Introducing Doctor Thackery
Clive Owen plays Dr. John Thackery, the head surgeon at the Knickerbocker Hospital. Back in the 1900s, medical surgeons were considered rock stars. And that kind of fame can lead to an inflated ego. Owen’s character perfectly displays this flawed sense of self-absorption and debauchery.
Dr. Thackery is the quintessential ego-maniac. He takes the Hippocratic Oath and tosses it out the window, breaking all the rules doctors are expected to abide by and indulging a nasty cocaine addiction. In an attempt to disguise his drug binging ways, Thackery claims his use of the stimulant drug is purely for “research” purposes.
In the opening scenes, viewers see nurse Lucy Elkins, who discovers Dr. Thackery lying in bed, shaking and sweating from severe cocaine withdrawals. To ease his pain, Elkins injects the ailing Thackery with a shot of cocaine.
“I tried to go the night without it,” he explains. “That won’t happen again.”
Cocaine’s Medical History
Though cocaine use in a hospital may seem crazy by today’s medical standards, it’s critical to remember the context of medicine as The Knick begins.

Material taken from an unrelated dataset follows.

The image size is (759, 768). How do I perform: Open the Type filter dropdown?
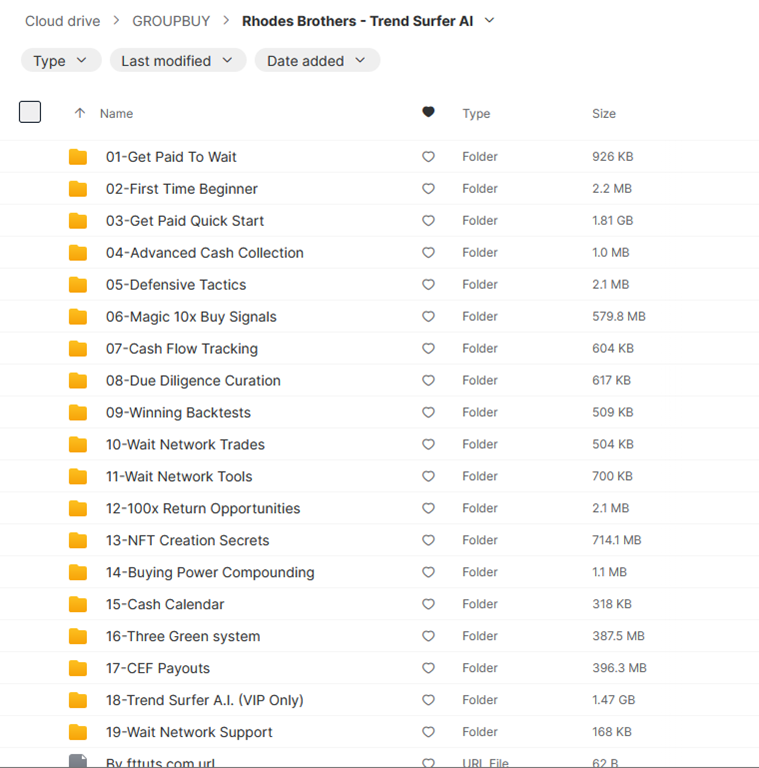pyautogui.click(x=61, y=61)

It was a time when scientists were first discovering that cocaine had valuable anesthetic and vasoconstricting properties. For example, in 1884, the drug was used to perform eye surgery, numbing the eye and restricting bleeding. In 1887, the US Surgeon General even recommended that cocaine be used to treat depression, claiming that there was no such thing as cocaine addiction.

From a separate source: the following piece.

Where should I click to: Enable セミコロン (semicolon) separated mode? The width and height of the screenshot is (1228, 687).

As cocaine became a popular medication in its own right, pharmaceutical companies quickly jumped on the band wagon.
Cocaine medication examples included:
- Cocaine Toothache Drops (instantaneous cure)
- Metcalf’s Coca Wine (cures fatigue of mind or body)
- Cocaine-Containing Throat Lozenges (sold as “indispensable for singers, teachers, and orators”)
Cocaine was considered legal and medically therapeutic until 1914, when the stimulant drug found itself on a list of substances that were placed under federal control, known as the Harrison Narcotics Act.
Modern Addiction and Medical Professionals
A high number of today’s medical professionals suffer from drug addiction, particularly to prescription opiates and sedatives. Addiction is especially prevalent among medical specialists who use or prescribe addictive substances during the course of daily practice (i.e. pain management or anesthesiology). Considering the fact that many of these medications are among the most powerful drugs available, substance abuse in the medical field represents a monumentally dangerous – and growing – problem.
More Addicted TV Doctors
Addicted physicians often offer a popular storyline for television viewers. A few of those memorable personalities include:
- House: Doctor Gregory House is likely the most popular drug addicted physician on television. Thanks to a former injury, Dr. House became addicted to Vicodin. With a bottle of pills tucked safely inside his jacket’s breast pocket, House roamed the hospital popping pills like Tic-Tacs and begrudgingly saving patients.
- Nip/Tuck: The decidedly debotcherous plastic surgery drama featured Doctor Sean McNamara. Later in the show’s run, Dr. McNamara spends his time worrying about everything and soothing his nerves by popping Oxycontin.
Viewers can catch the premier episode of The Knick by tuning in to Cinemax on August 8 at 10 p.m. Audiences will follow Clive Owen’s coke-fueled Dr. Thackery through 10 episodes, with a second season already in the works.